- _What is needed_
Below are some lines of data. Return all of them as they are.

Records shown: Begin

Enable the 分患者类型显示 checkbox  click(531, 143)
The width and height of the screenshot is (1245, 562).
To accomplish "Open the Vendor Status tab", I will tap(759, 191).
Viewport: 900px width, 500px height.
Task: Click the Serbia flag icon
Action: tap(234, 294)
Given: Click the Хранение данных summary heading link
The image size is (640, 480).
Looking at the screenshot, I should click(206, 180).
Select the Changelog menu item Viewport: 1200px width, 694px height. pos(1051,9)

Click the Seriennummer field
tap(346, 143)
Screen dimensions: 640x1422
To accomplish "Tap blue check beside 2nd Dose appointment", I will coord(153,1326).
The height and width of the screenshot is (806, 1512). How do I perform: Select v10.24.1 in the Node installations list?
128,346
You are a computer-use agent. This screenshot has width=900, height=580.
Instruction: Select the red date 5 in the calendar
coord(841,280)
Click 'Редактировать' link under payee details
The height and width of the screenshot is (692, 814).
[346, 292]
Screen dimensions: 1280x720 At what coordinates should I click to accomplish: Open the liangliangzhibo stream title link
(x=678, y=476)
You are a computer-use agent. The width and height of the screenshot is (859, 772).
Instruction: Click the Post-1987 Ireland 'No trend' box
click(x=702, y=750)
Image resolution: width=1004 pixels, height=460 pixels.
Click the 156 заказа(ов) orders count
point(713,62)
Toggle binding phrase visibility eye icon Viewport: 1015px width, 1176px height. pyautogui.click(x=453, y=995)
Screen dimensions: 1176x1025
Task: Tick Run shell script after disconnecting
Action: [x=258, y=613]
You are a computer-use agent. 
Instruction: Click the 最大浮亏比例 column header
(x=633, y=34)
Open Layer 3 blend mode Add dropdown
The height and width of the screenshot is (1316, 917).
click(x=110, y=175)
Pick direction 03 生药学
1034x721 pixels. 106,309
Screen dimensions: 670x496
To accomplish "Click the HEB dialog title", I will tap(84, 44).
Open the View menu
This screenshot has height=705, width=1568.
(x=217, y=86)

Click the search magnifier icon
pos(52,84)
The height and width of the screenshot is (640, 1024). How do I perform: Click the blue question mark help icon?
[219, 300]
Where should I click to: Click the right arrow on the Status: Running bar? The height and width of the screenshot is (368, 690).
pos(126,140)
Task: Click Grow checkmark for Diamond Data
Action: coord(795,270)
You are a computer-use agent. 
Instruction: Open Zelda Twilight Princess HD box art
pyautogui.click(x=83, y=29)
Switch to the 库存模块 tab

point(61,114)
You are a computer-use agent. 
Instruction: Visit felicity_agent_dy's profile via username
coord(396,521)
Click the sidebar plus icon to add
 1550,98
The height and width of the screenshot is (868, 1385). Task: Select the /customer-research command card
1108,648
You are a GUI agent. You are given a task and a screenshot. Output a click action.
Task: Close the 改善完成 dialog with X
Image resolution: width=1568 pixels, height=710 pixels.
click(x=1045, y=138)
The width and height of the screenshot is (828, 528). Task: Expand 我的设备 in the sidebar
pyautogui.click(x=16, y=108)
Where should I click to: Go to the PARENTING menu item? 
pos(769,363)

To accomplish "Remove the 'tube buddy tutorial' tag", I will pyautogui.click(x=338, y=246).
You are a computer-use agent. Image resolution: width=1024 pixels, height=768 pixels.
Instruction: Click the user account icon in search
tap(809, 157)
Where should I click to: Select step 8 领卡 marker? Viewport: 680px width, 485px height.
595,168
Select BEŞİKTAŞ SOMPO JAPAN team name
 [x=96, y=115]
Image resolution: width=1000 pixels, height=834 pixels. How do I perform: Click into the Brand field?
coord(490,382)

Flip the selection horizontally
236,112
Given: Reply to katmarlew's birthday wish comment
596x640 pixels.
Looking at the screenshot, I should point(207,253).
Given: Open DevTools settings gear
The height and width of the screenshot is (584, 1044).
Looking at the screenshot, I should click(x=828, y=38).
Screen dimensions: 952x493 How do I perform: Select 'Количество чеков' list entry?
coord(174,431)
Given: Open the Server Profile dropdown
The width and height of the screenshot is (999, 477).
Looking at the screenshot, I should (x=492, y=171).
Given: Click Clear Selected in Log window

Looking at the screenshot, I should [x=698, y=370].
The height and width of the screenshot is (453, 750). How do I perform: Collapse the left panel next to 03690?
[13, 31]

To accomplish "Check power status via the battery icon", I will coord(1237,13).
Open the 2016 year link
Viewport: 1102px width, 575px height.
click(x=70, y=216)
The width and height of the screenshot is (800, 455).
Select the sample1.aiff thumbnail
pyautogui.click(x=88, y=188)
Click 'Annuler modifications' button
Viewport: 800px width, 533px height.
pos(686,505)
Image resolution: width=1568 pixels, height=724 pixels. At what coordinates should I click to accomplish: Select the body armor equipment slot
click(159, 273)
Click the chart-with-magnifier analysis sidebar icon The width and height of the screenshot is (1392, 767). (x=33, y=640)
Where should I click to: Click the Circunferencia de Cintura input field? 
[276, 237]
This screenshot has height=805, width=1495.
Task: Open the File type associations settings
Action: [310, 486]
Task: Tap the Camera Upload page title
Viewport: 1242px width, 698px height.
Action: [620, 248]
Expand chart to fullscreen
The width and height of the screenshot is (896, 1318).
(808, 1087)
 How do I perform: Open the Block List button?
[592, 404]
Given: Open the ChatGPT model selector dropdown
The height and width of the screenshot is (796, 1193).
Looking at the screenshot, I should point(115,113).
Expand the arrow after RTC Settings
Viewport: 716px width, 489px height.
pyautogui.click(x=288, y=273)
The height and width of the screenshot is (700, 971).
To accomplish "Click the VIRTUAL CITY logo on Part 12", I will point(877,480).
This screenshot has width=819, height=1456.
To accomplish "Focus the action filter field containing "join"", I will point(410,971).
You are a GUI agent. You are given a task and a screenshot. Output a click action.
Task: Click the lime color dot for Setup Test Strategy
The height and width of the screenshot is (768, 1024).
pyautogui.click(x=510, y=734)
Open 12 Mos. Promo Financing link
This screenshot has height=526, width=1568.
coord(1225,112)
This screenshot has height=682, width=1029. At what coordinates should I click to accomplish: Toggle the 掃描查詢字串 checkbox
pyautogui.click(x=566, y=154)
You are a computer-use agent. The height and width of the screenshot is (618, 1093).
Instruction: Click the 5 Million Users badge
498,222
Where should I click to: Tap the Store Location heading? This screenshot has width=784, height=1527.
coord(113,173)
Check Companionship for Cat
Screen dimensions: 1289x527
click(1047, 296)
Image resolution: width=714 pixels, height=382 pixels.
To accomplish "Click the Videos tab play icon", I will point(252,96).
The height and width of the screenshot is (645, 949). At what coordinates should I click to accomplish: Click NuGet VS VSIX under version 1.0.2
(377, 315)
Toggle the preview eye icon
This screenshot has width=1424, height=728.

Records shown: End

- _Response to this exercise_
Enable the 分患者类型显示 checkbox  click(531, 143)
The width and height of the screenshot is (1245, 562).
To accomplish "Open the Vendor Status tab", I will tap(759, 191).
Viewport: 900px width, 500px height.
Task: Click the Serbia flag icon
Action: tap(234, 294)
Given: Click the Хранение данных summary heading link
The image size is (640, 480).
Looking at the screenshot, I should click(206, 180).
Select the Changelog menu item Viewport: 1200px width, 694px height. pos(1051,9)

Click the Seriennummer field
tap(346, 143)
Screen dimensions: 640x1422
To accomplish "Tap blue check beside 2nd Dose appointment", I will coord(153,1326).
The height and width of the screenshot is (806, 1512). How do I perform: Select v10.24.1 in the Node installations list?
128,346
You are a computer-use agent. This screenshot has width=900, height=580.
Instruction: Select the red date 5 in the calendar
coord(841,280)
Click 'Редактировать' link under payee details
The height and width of the screenshot is (692, 814).
[346, 292]
Screen dimensions: 1280x720 At what coordinates should I click to accomplish: Open the liangliangzhibo stream title link
(x=678, y=476)
You are a computer-use agent. The width and height of the screenshot is (859, 772).
Instruction: Click the Post-1987 Ireland 'No trend' box
click(x=702, y=750)
Image resolution: width=1004 pixels, height=460 pixels.
Click the 156 заказа(ов) orders count
point(713,62)
Toggle binding phrase visibility eye icon Viewport: 1015px width, 1176px height. pyautogui.click(x=453, y=995)
Screen dimensions: 1176x1025
Task: Tick Run shell script after disconnecting
Action: [x=258, y=613]
You are a computer-use agent. 
Instruction: Click the 最大浮亏比例 column header
(x=633, y=34)
Open Layer 3 blend mode Add dropdown
The height and width of the screenshot is (1316, 917).
click(x=110, y=175)
Pick direction 03 生药学
1034x721 pixels. 106,309
Screen dimensions: 670x496
To accomplish "Click the HEB dialog title", I will tap(84, 44).
Open the View menu
This screenshot has height=705, width=1568.
(x=217, y=86)

Click the search magnifier icon
pos(52,84)
The height and width of the screenshot is (640, 1024). How do I perform: Click the blue question mark help icon?
[219, 300]
Where should I click to: Click the right arrow on the Status: Running bar? The height and width of the screenshot is (368, 690).
pos(126,140)
Task: Click Grow checkmark for Diamond Data
Action: coord(795,270)
You are a computer-use agent. 
Instruction: Open Zelda Twilight Princess HD box art
pyautogui.click(x=83, y=29)
Switch to the 库存模块 tab

point(61,114)
You are a computer-use agent. 
Instruction: Visit felicity_agent_dy's profile via username
coord(396,521)
Click the sidebar plus icon to add
 1550,98
The height and width of the screenshot is (868, 1385). Task: Select the /customer-research command card
1108,648
You are a GUI agent. You are given a task and a screenshot. Output a click action.
Task: Close the 改善完成 dialog with X
Image resolution: width=1568 pixels, height=710 pixels.
click(x=1045, y=138)
The width and height of the screenshot is (828, 528). Task: Expand 我的设备 in the sidebar
pyautogui.click(x=16, y=108)
Where should I click to: Go to the PARENTING menu item? 
pos(769,363)

To accomplish "Remove the 'tube buddy tutorial' tag", I will pyautogui.click(x=338, y=246).
You are a computer-use agent. Image resolution: width=1024 pixels, height=768 pixels.
Instruction: Click the user account icon in search
tap(809, 157)
Where should I click to: Select step 8 领卡 marker? Viewport: 680px width, 485px height.
595,168
Select BEŞİKTAŞ SOMPO JAPAN team name
 [x=96, y=115]
Image resolution: width=1000 pixels, height=834 pixels. How do I perform: Click into the Brand field?
coord(490,382)

Flip the selection horizontally
236,112
Given: Reply to katmarlew's birthday wish comment
596x640 pixels.
Looking at the screenshot, I should point(207,253).
Given: Open DevTools settings gear
The height and width of the screenshot is (584, 1044).
Looking at the screenshot, I should click(x=828, y=38).
Screen dimensions: 952x493 How do I perform: Select 'Количество чеков' list entry?
coord(174,431)
Given: Open the Server Profile dropdown
The width and height of the screenshot is (999, 477).
Looking at the screenshot, I should (x=492, y=171).
Given: Click Clear Selected in Log window

Looking at the screenshot, I should [x=698, y=370].
The height and width of the screenshot is (453, 750). How do I perform: Collapse the left panel next to 03690?
[13, 31]

To accomplish "Check power status via the battery icon", I will coord(1237,13).
Open the 2016 year link
Viewport: 1102px width, 575px height.
click(x=70, y=216)
The width and height of the screenshot is (800, 455).
Select the sample1.aiff thumbnail
pyautogui.click(x=88, y=188)
Click 'Annuler modifications' button
Viewport: 800px width, 533px height.
pos(686,505)
Image resolution: width=1568 pixels, height=724 pixels. At what coordinates should I click to accomplish: Select the body armor equipment slot
click(159, 273)
Click the chart-with-magnifier analysis sidebar icon The width and height of the screenshot is (1392, 767). (x=33, y=640)
Where should I click to: Click the Circunferencia de Cintura input field? 
[276, 237]
This screenshot has height=805, width=1495.
Task: Open the File type associations settings
Action: [310, 486]
Task: Tap the Camera Upload page title
Viewport: 1242px width, 698px height.
Action: [620, 248]
Expand chart to fullscreen
The width and height of the screenshot is (896, 1318).
(808, 1087)
 How do I perform: Open the Block List button?
[592, 404]
Given: Open the ChatGPT model selector dropdown
The height and width of the screenshot is (796, 1193).
Looking at the screenshot, I should point(115,113).
Expand the arrow after RTC Settings
Viewport: 716px width, 489px height.
pyautogui.click(x=288, y=273)
The height and width of the screenshot is (700, 971).
To accomplish "Click the VIRTUAL CITY logo on Part 12", I will point(877,480).
This screenshot has width=819, height=1456.
To accomplish "Focus the action filter field containing "join"", I will point(410,971).
You are a GUI agent. You are given a task and a screenshot. Output a click action.
Task: Click the lime color dot for Setup Test Strategy
The height and width of the screenshot is (768, 1024).
pyautogui.click(x=510, y=734)
Open 12 Mos. Promo Financing link
This screenshot has height=526, width=1568.
coord(1225,112)
This screenshot has height=682, width=1029. At what coordinates should I click to accomplish: Toggle the 掃描查詢字串 checkbox
pyautogui.click(x=566, y=154)
You are a computer-use agent. The height and width of the screenshot is (618, 1093).
Instruction: Click the 5 Million Users badge
498,222
Where should I click to: Tap the Store Location heading? This screenshot has width=784, height=1527.
coord(113,173)
Check Companionship for Cat
Screen dimensions: 1289x527
click(1047, 296)
Image resolution: width=714 pixels, height=382 pixels.
To accomplish "Click the Videos tab play icon", I will point(252,96).
The height and width of the screenshot is (645, 949). At what coordinates should I click to accomplish: Click NuGet VS VSIX under version 1.0.2
(377, 315)
Toggle the preview eye icon
This screenshot has width=1424, height=728.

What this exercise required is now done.